→ What this task involves
Starting at the line with "Image resolution: width=1040" and stopping at the final line, retype the data below exactly; do not carry over any pictures.
━━━ Dataset extract
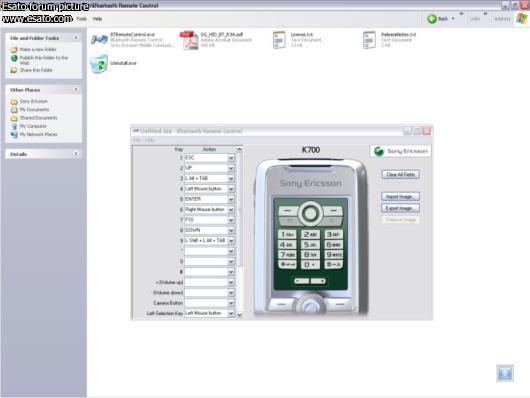The height and width of the screenshot is (398, 530).
Task: Open the DG_HID_BT PDF document icon
Action: point(189,40)
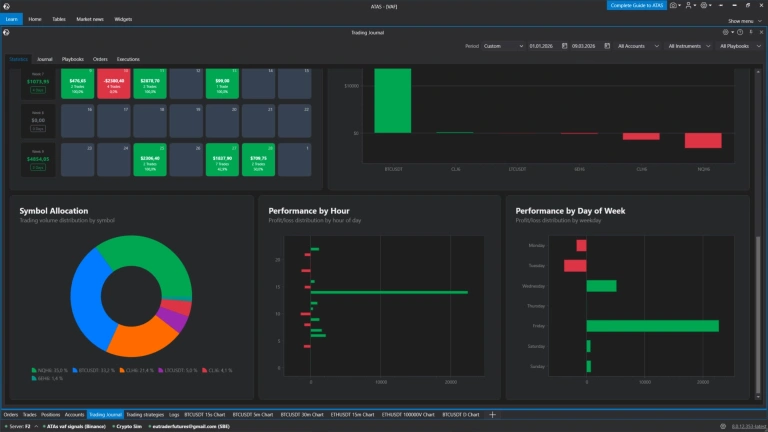Open the screenshot camera icon menu
This screenshot has width=768, height=432.
(674, 5)
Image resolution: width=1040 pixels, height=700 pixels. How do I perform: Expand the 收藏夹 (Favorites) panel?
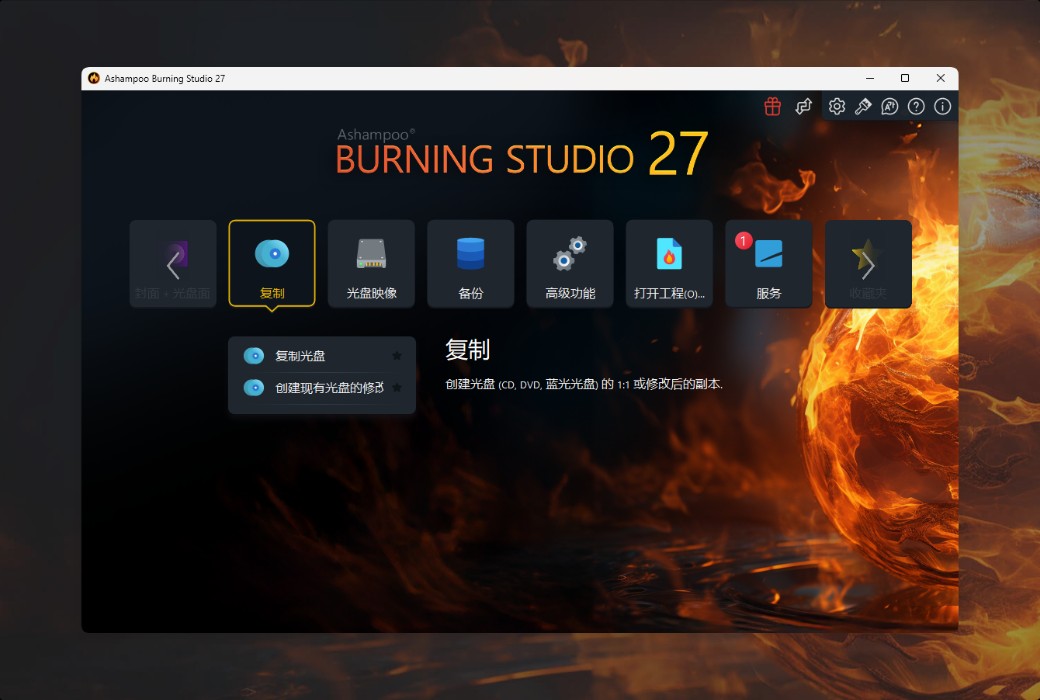868,263
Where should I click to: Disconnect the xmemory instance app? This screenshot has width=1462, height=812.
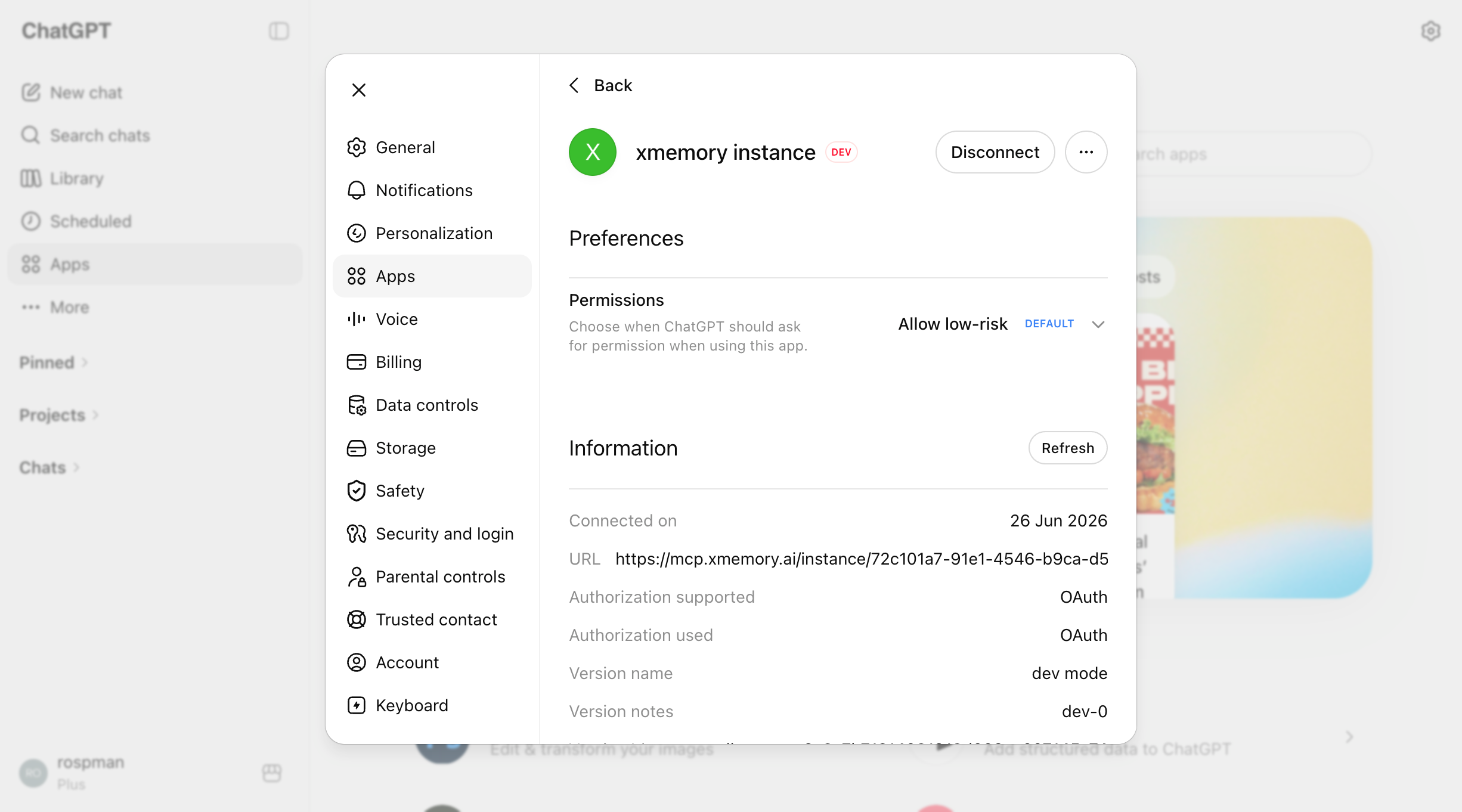point(995,152)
━━━━━━
→ Answer to the exercise
Image resolution: width=1040 pixels, height=700 pixels. How do I perform: Expand the 收藏夹 (Favorites) panel?
868,263
Where should I click to: Disconnect the xmemory instance app? This screenshot has width=1462, height=812.
point(995,152)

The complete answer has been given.